Friday morning – today – and we were up early to another stormy, windy and slightly miserable day. We have been surprised by the amount of Sahara dust that is getting dumped on Morphie – but mustn’t complain as the presence of this in the atmosphere suppresses tropical storm activity! But it doesn’t rain here that often to wash it off….

Our first task today was to head off to the smart modern laundry – on foot this time – to get the sheets and towels done.

Large modern laundry

Then to the bank for more drinking vouchers and finally to the local Chinese supermarket as we had managed to run out of soft drinks again – and then back to Morphie. Richard then ran ashore to Budget Marine to drop off our cooking gas bottle as they think they know someone who might be able to fill it. This has been a constant problem up and down the island chain with the US fittings on our bottles – so today Richard ordered an adapter which we hope will help us resolve this once and for all!!!! So fingers crossed for Monday when we go to pick it up. And that’s it for the day folks! Another early night beckons.

Tomorrow we’re planning to do our final shore dive – and then bring the gear back to Morphie to dry off and get it packed up for the season. And I think there might be another football match to go and watch in the afternoon????

Bye for now.




Exploring Bonaire – part three

Wednesday morning and we were up reasonably early to go to the dive shop to pick up our gear and four filled tanks. There is a lot of choice here with 63 dive sites dotted along the coast and they are all for independent exploration.
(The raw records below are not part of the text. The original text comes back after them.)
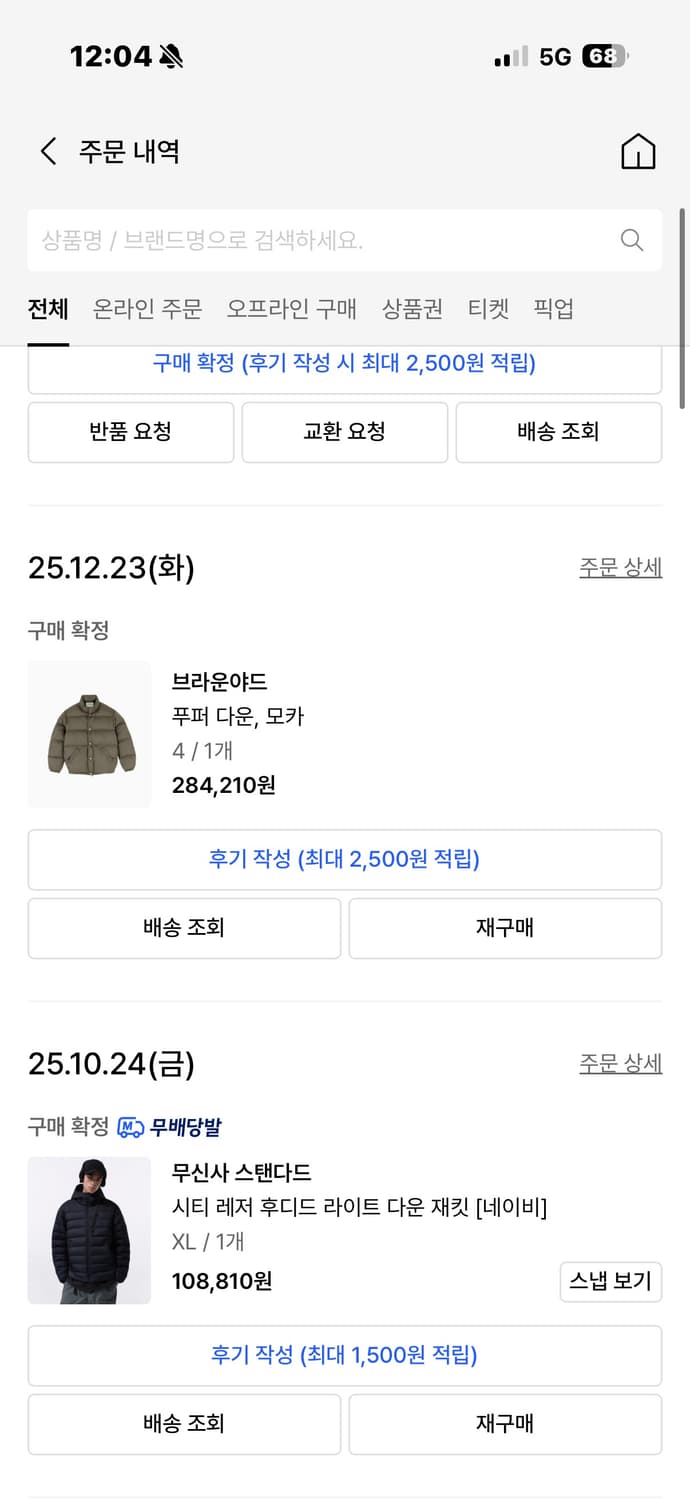
Task: Switch to the 티켓 tab
Action: (x=488, y=309)
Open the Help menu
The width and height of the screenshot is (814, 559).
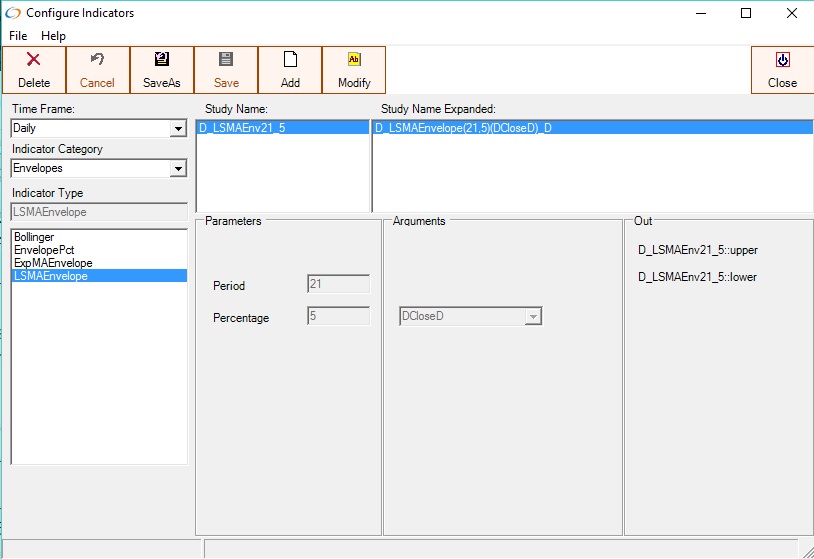pyautogui.click(x=53, y=36)
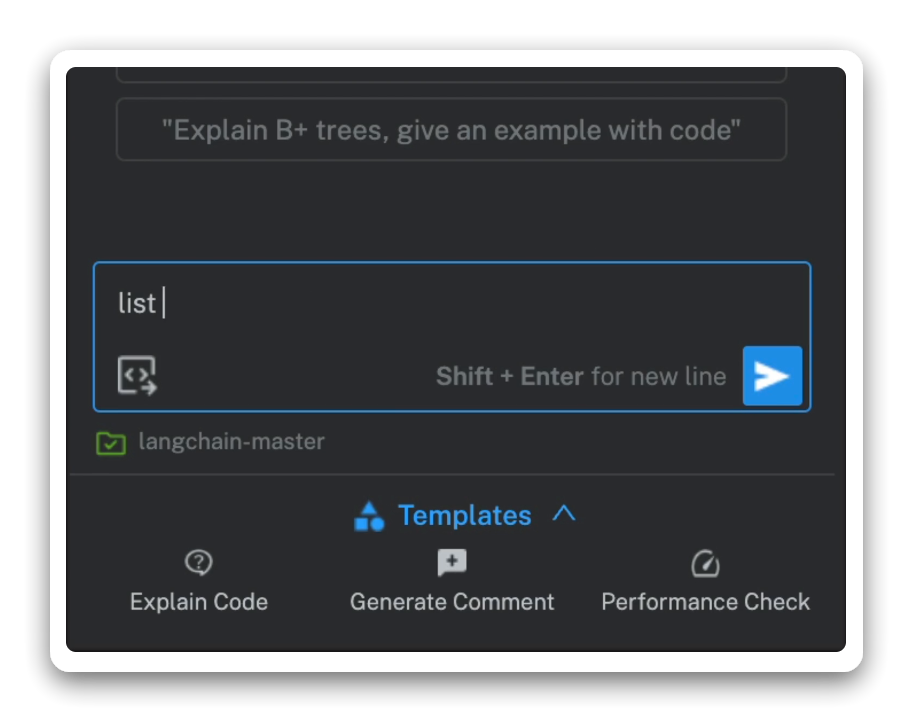Toggle the Templates panel via its label
Viewport: 913px width, 722px height.
pyautogui.click(x=465, y=516)
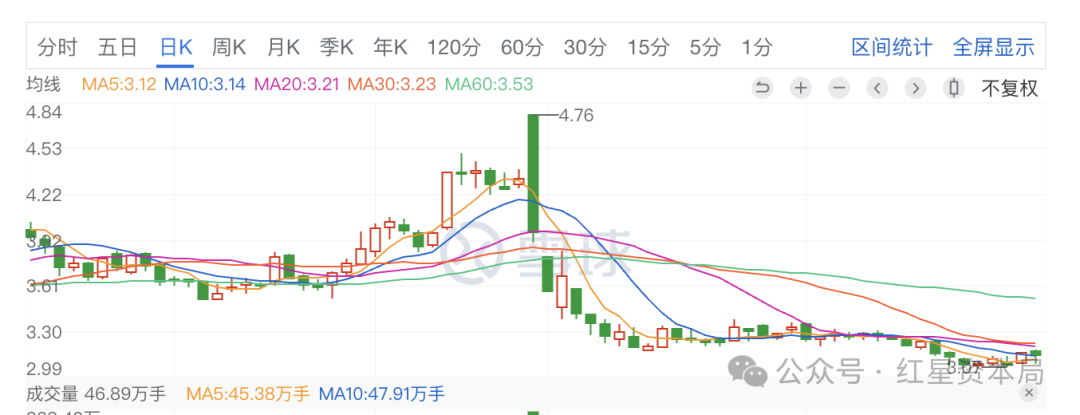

The small dive guide is our bible as it gives information about each site such as strength of currents, whether it is a beginner, intermediate or advanced dive, maximum depths etc etc….  In making our decisions we’re looking for clues into the entry points as we are shore diving and we need to park, kit up, and then walk into the sea. Well – a lot of them don’t have specifics about the entry site but there are a few clues in the names like Rappel, 1000 Steps and Bloodlet…..

Today we had selected Bachelors Beach and Chez Hines with the backup site The Lake, which came highly recommended. So off we go – errrrrr….. we are not able to park even vaguely close to Chez Hines so we scrub that.  So we drive to The Lake – errrrrr…. might be a lovely dive but I really do not fancy sliding off the top of jagged rocks into the depths below – going in might be OK but could not see how you would get out!!!  So scrub that one too…. Off we go again – this time to Aquarius. Yay there is a small channel through the rocks we can see – so we go for it. Getting in was fine – although I was really cautious because I’m concerned about my dodgy ankle as I step from rock to rock.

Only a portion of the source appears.